Heightened fear of Interest rate hike in the UK, concerns of inflation locally, and outflow of funds from the local bourse has all added to the weakening of the ringgit, economists chimed in to say. This morning the ringgit slid further to open at 4.30 from 4.28 at yesterday’s close
They add that the bearish phase of the ringgit would remain throughout the year with the ringgit trading around 4.26 to 4.28 throughout the year.
Chief Economist and Head of AMBank Research at AmBank Group, Dr Anthony Dass said that the currency was trading around 4.28 and part of the reason was the strengthening of the dollar, driven by aggressive rate expectations with the May hike expectations to be 50bps and continue rising for the following two FOMC meetings.
He said that also the large-scale quantitative tightening (QT) of US$95billion a month further added to the strengthening of the dollar. “The QT is expected to cause a reversal of fund flows from the EM markets, including Malaysia,” he said
Anthony said that foreign equity flows have been in a net buying position until recently but since April 12, the KLCI has seen being seeing foreign net outflows with net selling of RM38 billion. “This is in tandem with the MSCI Emerging Index that has been declining quite substantially since 21 March 2022.

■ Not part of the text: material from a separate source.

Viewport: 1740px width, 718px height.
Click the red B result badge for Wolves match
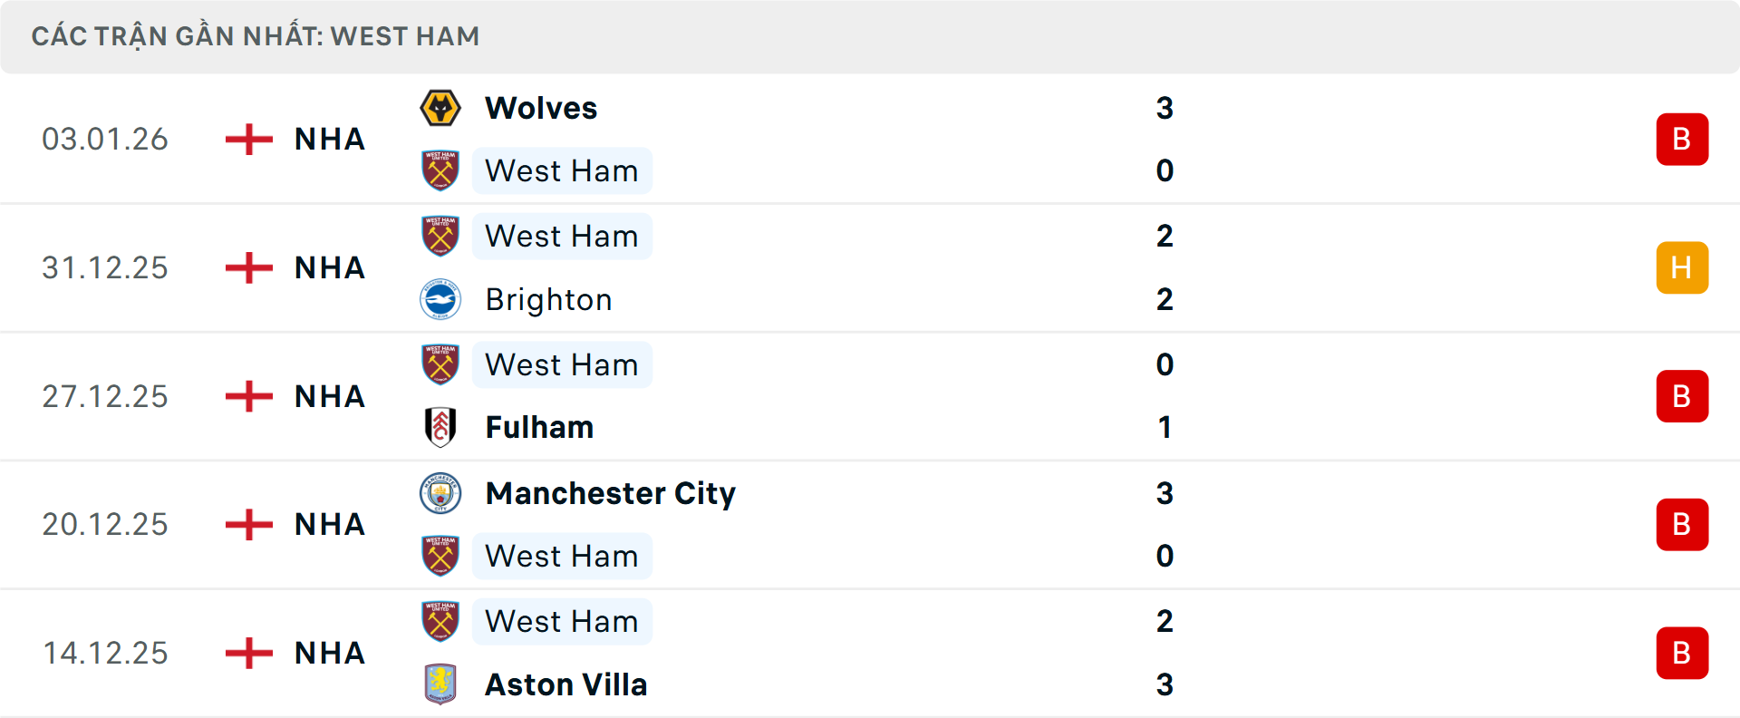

Another economist said that Bank Negara Malaysia not wanting to hike the rates in the near-term inspite of the inflationary pressures and possible rate hikes in the US is likely to put downward pressure on the ringgit.
In addition, he said that the recent introduction of minimum wage is likely to fuel an increase in aggregate demand that is likely to put further pressure on prices.
Another reason, he attributes to the weakening of the ringgit was that the prolonged slowdown in China would have substantial global spillovers adding that the IMF had cut China’s growth rate to around 4.4% from the projected 5.5% this year.
He said that t Malaysia being the largest trading partner would not be spared economically from China’s tailspin following the widespread Covid 19 lockdowns and supply chain disruptions.